Ayame usiadła i utworzyła wokół siebie błękitną, widzialną aurę Reiatsu mając nadzieję, że to zwabi Pustych. Zapuściła się w głęboką medytację, jednak była czuła na każde drżenie ziemi, liści i powietrza.
Offline
// Przypominam Nagashi, że posty piszemy w 3 os. l.p. Ja tego nie wymyśliłem ale Hoff się czepia o zasady regulaminu i takie tam \\
Pomysł z Energią Duchową był dobry. Dało się wyczuć zbliżające się Reiatsu charakterystyczne dla pustych. Po kilku minutach z za drzew wystrzelił promień Cero wycelowany w Ayame. Z drugiej strony wyskoczył niewielki pusty o wielkości i wyglądzie wilka z dziwną płonącą maską w kształcie wilczej czaszki. Od razy oddzielił słabszego Nagashiego od Ayame szarżując na niego z dzikim rykiem.
Pusty N(Nagashi):
Reiatsu: 2500
Siła: 10
Wytrzymałość: 5
Szybkość: 7
Zręczność: 7
Pusty A(Ayame):
Siła Cero: 30
Siła: 15
Wytrzymałość: ???
Szybkość: ???
Zręczność: ???
Offline
Nagashi próbował uskoczyć w bok, a potem na drzewo. Jako, że jego przeciwnik to wilk nie był w stanie tam wejść ani zaatakować Nagashiego. Potem chciał doskoczyć do Ayame i stanąć za nią, aby w razie czego nie mogli ich znowu odciąć. Zaczął wypowiadać inktancję do hadou#4 byakurai. - Ayame, kryj mnie. Jak się uda skasuję za raz mojego. - powiedział choć wiedział, że walka nie będzie taka prosta i nie trafi go prosto w maskę. Oby chociaż go trafił w cokolwiek. Oby udało mu się dokończyć inktancję.

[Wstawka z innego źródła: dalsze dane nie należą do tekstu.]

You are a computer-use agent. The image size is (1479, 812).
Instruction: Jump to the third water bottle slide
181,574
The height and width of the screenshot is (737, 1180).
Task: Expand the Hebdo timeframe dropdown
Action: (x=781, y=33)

Ostatnio edytowany przez Nagashi (2012-11-03 17:30:48)
Offline
Ayame spróbowała odskoczyć ciągnąc za sobą Nagashiego.
-Cholera jasna! Atakują z dwóch stron... Stań do mnie plecami i mam nadzieję, że jesteś dobry w Kidou bo nie uśmiecha mi się tutaj wybuch... I nie celuj we mnie! Już dość mam takich przypadków z poprzednich walk. No... To Powodzenia.
Ayame nadal nie widziała swojego Pustego. Obserwowała wszystko czujnie. Pochyliła się lekko i osłoniła partie piersiowe jedną kataną, drugą nastawiając do ewentualnego ataku, o ile cichociemny w końcu zdecyduje się pokazać.